Le considérant n° 9 de la seconde directive sur la monnaie électronique indique qu'il convient de rendre cohérent le régime de surveillance prudentielle des établissements de monnaie électronique avec celui des établissements de paiement, défini par la directive de 2007 sur les services de paiement ; « à cet égard, les dispositions pertinentes [de celle-ci] devraient s'appliquer mutatis mutandis aux établissements de monnaie électronique, sans préjudice des dispositions de la présente directive ».

Dès la négociation sur la directive sur les services de paiement, il avait été évoqué la possibilité de fondre dans le nouveau texte la première directive sur la monnaie électronique. Une telle unification aurait été logique au regard du projet de la Commission européenne de réaliser une intégration des services de paiement en Europe.

Les établissements de paiement sont soumis à un régime prudentiel allégé et peuvent exercer leur activité avec un montant de fonds propres allant de 20 000 à 125 000 euros. Ce seuil est apparu trop bas à de nombreux Etats, dont la France, pour les établissements de monnaie électronique. C'est pourquoi, deux textes ont finalement été adoptés quand bien même ils sont proches dans leur esprit et imbriqués dans leurs dispositions.

Il devient parfois difficile de tracer la frontière entre les deux textes. C'est ainsi qu'un porte-monnaie électronique prépayé est juridiquement différent d'un compte de paiement approvisionné, quand bien même ils sont techniquement presque identiques. Le premier relève de la directive de 2009 et le second de la directive de 2007.

La lecture de la directive de 2009, qui légifère par référence à la directive de 2007, n'est pas aisée.
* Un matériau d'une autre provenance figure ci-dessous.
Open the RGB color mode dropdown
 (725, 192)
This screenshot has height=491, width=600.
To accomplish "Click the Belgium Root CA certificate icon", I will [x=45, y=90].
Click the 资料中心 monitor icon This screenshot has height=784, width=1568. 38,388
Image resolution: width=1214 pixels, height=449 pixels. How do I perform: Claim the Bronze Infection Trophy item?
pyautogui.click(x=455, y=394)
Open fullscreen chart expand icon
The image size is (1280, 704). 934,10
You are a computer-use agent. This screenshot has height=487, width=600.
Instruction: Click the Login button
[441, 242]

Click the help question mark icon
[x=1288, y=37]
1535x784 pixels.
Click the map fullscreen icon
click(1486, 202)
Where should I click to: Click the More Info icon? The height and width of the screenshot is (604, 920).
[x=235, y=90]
Pour le présent projet de loi, en revanche, le Gouvernement a fait le choix, pour des raisons évidentes de lisibilité, de ne pas utiliser cette technique légistique.

Toutefois, comme l'indique l'étude d'impact annexée au texte, « à l'heure du rapport d'application de la directive sur les services de paiement que doit remettre la Commission européenne, une majorité d'Etats membres souhaitent une fusion entre les deux directives, compte tenu, d'une part, des difficultés à tracer la frontière entre certains services de paiement et l'émission et la gestion de monnaie électronique et, d'autre part, de la soumission des relations entre les émetteurs et les acheteurs de monnaie électronique aux dispositions sur les services de paiement encadrant les relations entre les prestataires de services de paiement et leurs clients ».